Collected data
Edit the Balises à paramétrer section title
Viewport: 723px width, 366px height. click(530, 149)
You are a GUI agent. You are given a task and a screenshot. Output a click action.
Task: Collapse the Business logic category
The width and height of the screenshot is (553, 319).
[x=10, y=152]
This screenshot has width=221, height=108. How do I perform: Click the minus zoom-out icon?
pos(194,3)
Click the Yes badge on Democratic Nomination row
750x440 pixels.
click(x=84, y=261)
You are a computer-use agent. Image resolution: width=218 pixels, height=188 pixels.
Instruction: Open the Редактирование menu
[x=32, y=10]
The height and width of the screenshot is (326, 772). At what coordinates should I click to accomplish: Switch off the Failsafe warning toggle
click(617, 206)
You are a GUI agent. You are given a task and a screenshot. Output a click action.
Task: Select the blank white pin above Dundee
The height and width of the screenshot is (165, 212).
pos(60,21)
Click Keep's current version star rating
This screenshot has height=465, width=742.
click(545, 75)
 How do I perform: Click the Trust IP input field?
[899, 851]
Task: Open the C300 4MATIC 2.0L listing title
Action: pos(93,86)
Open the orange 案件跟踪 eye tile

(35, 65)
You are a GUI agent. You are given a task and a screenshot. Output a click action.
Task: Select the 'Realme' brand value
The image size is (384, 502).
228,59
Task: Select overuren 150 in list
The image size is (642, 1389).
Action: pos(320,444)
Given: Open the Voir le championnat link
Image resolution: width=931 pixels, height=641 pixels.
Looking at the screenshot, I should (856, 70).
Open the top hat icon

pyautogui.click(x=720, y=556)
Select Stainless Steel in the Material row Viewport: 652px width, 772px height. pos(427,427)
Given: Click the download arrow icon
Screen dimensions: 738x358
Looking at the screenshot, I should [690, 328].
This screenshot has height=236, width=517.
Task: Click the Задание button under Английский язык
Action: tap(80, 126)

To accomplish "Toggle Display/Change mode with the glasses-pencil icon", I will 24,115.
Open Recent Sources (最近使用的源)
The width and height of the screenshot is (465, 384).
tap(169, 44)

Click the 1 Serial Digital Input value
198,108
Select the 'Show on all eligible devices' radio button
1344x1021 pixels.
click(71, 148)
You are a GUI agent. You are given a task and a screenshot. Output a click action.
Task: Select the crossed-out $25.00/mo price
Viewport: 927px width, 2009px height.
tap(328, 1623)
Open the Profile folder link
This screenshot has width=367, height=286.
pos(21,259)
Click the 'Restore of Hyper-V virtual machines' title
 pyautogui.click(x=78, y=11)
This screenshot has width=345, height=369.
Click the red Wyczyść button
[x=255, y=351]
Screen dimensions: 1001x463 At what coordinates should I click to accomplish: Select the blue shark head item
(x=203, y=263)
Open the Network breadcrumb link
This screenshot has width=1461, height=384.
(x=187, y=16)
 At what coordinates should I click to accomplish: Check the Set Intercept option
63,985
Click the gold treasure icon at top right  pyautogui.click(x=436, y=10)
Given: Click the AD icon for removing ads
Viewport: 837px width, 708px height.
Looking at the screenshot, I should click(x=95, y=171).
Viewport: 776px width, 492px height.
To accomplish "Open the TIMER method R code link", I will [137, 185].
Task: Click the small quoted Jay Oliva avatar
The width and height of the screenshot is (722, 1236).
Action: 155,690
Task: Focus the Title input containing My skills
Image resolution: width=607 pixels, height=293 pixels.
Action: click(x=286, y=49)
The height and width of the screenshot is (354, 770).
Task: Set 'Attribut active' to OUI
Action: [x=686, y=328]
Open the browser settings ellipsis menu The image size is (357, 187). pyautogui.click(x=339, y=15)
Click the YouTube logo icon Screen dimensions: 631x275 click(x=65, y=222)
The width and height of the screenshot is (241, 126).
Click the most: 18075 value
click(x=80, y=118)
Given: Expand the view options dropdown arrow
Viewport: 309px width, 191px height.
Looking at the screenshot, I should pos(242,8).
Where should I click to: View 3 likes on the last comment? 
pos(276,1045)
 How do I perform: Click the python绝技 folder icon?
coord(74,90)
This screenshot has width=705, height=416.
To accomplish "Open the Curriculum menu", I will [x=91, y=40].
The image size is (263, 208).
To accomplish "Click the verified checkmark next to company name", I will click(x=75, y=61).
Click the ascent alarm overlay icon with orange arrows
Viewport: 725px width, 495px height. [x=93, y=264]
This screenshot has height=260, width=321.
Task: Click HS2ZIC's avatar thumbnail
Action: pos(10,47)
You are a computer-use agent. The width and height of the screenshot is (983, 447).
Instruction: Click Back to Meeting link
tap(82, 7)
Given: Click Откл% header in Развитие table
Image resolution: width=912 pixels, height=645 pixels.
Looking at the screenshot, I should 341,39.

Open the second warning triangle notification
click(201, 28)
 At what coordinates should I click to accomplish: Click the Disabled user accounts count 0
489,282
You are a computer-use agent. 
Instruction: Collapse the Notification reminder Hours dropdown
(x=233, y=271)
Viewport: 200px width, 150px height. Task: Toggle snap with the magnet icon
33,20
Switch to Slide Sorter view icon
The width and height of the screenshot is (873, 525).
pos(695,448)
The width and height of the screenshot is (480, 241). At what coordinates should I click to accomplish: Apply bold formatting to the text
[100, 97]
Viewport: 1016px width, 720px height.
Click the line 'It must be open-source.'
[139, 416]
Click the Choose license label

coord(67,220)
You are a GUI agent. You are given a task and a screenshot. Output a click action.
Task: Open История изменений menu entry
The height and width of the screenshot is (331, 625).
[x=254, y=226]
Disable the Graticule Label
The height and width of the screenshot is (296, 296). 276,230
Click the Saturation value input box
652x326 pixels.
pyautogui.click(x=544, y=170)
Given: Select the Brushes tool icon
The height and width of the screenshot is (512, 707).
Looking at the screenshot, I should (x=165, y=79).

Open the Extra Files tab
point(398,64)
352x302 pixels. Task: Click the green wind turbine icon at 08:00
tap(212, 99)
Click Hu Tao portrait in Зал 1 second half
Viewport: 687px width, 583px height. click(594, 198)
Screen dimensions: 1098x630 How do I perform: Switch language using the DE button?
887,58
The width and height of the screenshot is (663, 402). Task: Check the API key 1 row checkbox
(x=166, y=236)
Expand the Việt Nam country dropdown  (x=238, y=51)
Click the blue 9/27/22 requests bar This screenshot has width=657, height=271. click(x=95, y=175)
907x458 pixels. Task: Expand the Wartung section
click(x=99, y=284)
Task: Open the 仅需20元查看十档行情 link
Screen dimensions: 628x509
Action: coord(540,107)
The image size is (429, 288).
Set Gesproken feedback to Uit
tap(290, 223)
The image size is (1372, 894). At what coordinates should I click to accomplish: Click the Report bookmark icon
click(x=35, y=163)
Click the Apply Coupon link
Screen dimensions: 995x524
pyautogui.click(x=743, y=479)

> Required work: Output all of the data again, exactly.

> Exercise response:
Edit the Balises à paramétrer section title
Viewport: 723px width, 366px height. click(530, 149)
You are a GUI agent. You are given a task and a screenshot. Output a click action.
Task: Collapse the Business logic category
The width and height of the screenshot is (553, 319).
[x=10, y=152]
This screenshot has width=221, height=108. How do I perform: Click the minus zoom-out icon?
pos(194,3)
Click the Yes badge on Democratic Nomination row
750x440 pixels.
click(x=84, y=261)
You are a computer-use agent. Image resolution: width=218 pixels, height=188 pixels.
Instruction: Open the Редактирование menu
[x=32, y=10]
The height and width of the screenshot is (326, 772). At what coordinates should I click to accomplish: Switch off the Failsafe warning toggle
click(617, 206)
You are a GUI agent. You are given a task and a screenshot. Output a click action.
Task: Select the blank white pin above Dundee
The height and width of the screenshot is (165, 212).
pos(60,21)
Click Keep's current version star rating
This screenshot has height=465, width=742.
click(545, 75)
 How do I perform: Click the Trust IP input field?
[899, 851]
Task: Open the C300 4MATIC 2.0L listing title
Action: pos(93,86)
Open the orange 案件跟踪 eye tile

(35, 65)
You are a GUI agent. You are given a task and a screenshot. Output a click action.
Task: Select the 'Realme' brand value
The image size is (384, 502).
228,59
Task: Select overuren 150 in list
The image size is (642, 1389).
Action: pos(320,444)
Given: Open the Voir le championnat link
Image resolution: width=931 pixels, height=641 pixels.
Looking at the screenshot, I should (856, 70).
Open the top hat icon

pyautogui.click(x=720, y=556)
Select Stainless Steel in the Material row Viewport: 652px width, 772px height. pos(427,427)
Given: Click the download arrow icon
Screen dimensions: 738x358
Looking at the screenshot, I should [690, 328].
This screenshot has height=236, width=517.
Task: Click the Задание button under Английский язык
Action: tap(80, 126)

To accomplish "Toggle Display/Change mode with the glasses-pencil icon", I will 24,115.
Open Recent Sources (最近使用的源)
The width and height of the screenshot is (465, 384).
tap(169, 44)

Click the 1 Serial Digital Input value
198,108
Select the 'Show on all eligible devices' radio button
1344x1021 pixels.
click(71, 148)
You are a GUI agent. You are given a task and a screenshot. Output a click action.
Task: Select the crossed-out $25.00/mo price
Viewport: 927px width, 2009px height.
tap(328, 1623)
Open the Profile folder link
This screenshot has width=367, height=286.
pos(21,259)
Click the 'Restore of Hyper-V virtual machines' title
 pyautogui.click(x=78, y=11)
This screenshot has width=345, height=369.
Click the red Wyczyść button
[x=255, y=351]
Screen dimensions: 1001x463 At what coordinates should I click to accomplish: Select the blue shark head item
(x=203, y=263)
Open the Network breadcrumb link
This screenshot has width=1461, height=384.
(x=187, y=16)
 At what coordinates should I click to accomplish: Check the Set Intercept option
63,985
Click the gold treasure icon at top right  pyautogui.click(x=436, y=10)
Given: Click the AD icon for removing ads
Viewport: 837px width, 708px height.
Looking at the screenshot, I should click(x=95, y=171).
Viewport: 776px width, 492px height.
To accomplish "Open the TIMER method R code link", I will [137, 185].
Task: Click the small quoted Jay Oliva avatar
The width and height of the screenshot is (722, 1236).
Action: 155,690
Task: Focus the Title input containing My skills
Image resolution: width=607 pixels, height=293 pixels.
Action: click(x=286, y=49)
The height and width of the screenshot is (354, 770).
Task: Set 'Attribut active' to OUI
Action: [x=686, y=328]
Open the browser settings ellipsis menu The image size is (357, 187). pyautogui.click(x=339, y=15)
Click the YouTube logo icon Screen dimensions: 631x275 click(x=65, y=222)
The width and height of the screenshot is (241, 126).
Click the most: 18075 value
click(x=80, y=118)
Given: Expand the view options dropdown arrow
Viewport: 309px width, 191px height.
Looking at the screenshot, I should pos(242,8).
Where should I click to: View 3 likes on the last comment? 
pos(276,1045)
 How do I perform: Click the python绝技 folder icon?
coord(74,90)
This screenshot has width=705, height=416.
To accomplish "Open the Curriculum menu", I will [x=91, y=40].
The image size is (263, 208).
To accomplish "Click the verified checkmark next to company name", I will click(x=75, y=61).
Click the ascent alarm overlay icon with orange arrows
Viewport: 725px width, 495px height. [x=93, y=264]
This screenshot has height=260, width=321.
Task: Click HS2ZIC's avatar thumbnail
Action: pos(10,47)
You are a computer-use agent. The width and height of the screenshot is (983, 447).
Instruction: Click Back to Meeting link
tap(82, 7)
Given: Click Откл% header in Развитие table
Image resolution: width=912 pixels, height=645 pixels.
Looking at the screenshot, I should 341,39.

Open the second warning triangle notification
click(201, 28)
 At what coordinates should I click to accomplish: Click the Disabled user accounts count 0
489,282
You are a computer-use agent. 
Instruction: Collapse the Notification reminder Hours dropdown
(x=233, y=271)
Viewport: 200px width, 150px height. Task: Toggle snap with the magnet icon
33,20
Switch to Slide Sorter view icon
The width and height of the screenshot is (873, 525).
pos(695,448)
The width and height of the screenshot is (480, 241). At what coordinates should I click to accomplish: Apply bold formatting to the text
[100, 97]
Viewport: 1016px width, 720px height.
Click the line 'It must be open-source.'
[139, 416]
Click the Choose license label

coord(67,220)
You are a GUI agent. You are given a task and a screenshot. Output a click action.
Task: Open История изменений menu entry
The height and width of the screenshot is (331, 625).
[x=254, y=226]
Disable the Graticule Label
The height and width of the screenshot is (296, 296). 276,230
Click the Saturation value input box
652x326 pixels.
pyautogui.click(x=544, y=170)
Given: Select the Brushes tool icon
The height and width of the screenshot is (512, 707).
Looking at the screenshot, I should (x=165, y=79).

Open the Extra Files tab
point(398,64)
352x302 pixels. Task: Click the green wind turbine icon at 08:00
tap(212, 99)
Click Hu Tao portrait in Зал 1 second half
Viewport: 687px width, 583px height. click(594, 198)
Screen dimensions: 1098x630 How do I perform: Switch language using the DE button?
887,58
The width and height of the screenshot is (663, 402). Task: Check the API key 1 row checkbox
(x=166, y=236)
Expand the Việt Nam country dropdown  (x=238, y=51)
Click the blue 9/27/22 requests bar This screenshot has width=657, height=271. click(x=95, y=175)
907x458 pixels. Task: Expand the Wartung section
click(x=99, y=284)
Task: Open the 仅需20元查看十档行情 link
Screen dimensions: 628x509
Action: coord(540,107)
The image size is (429, 288).
Set Gesproken feedback to Uit
tap(290, 223)
The image size is (1372, 894). At what coordinates should I click to accomplish: Click the Report bookmark icon
click(x=35, y=163)
Click the Apply Coupon link
Screen dimensions: 995x524
pyautogui.click(x=743, y=479)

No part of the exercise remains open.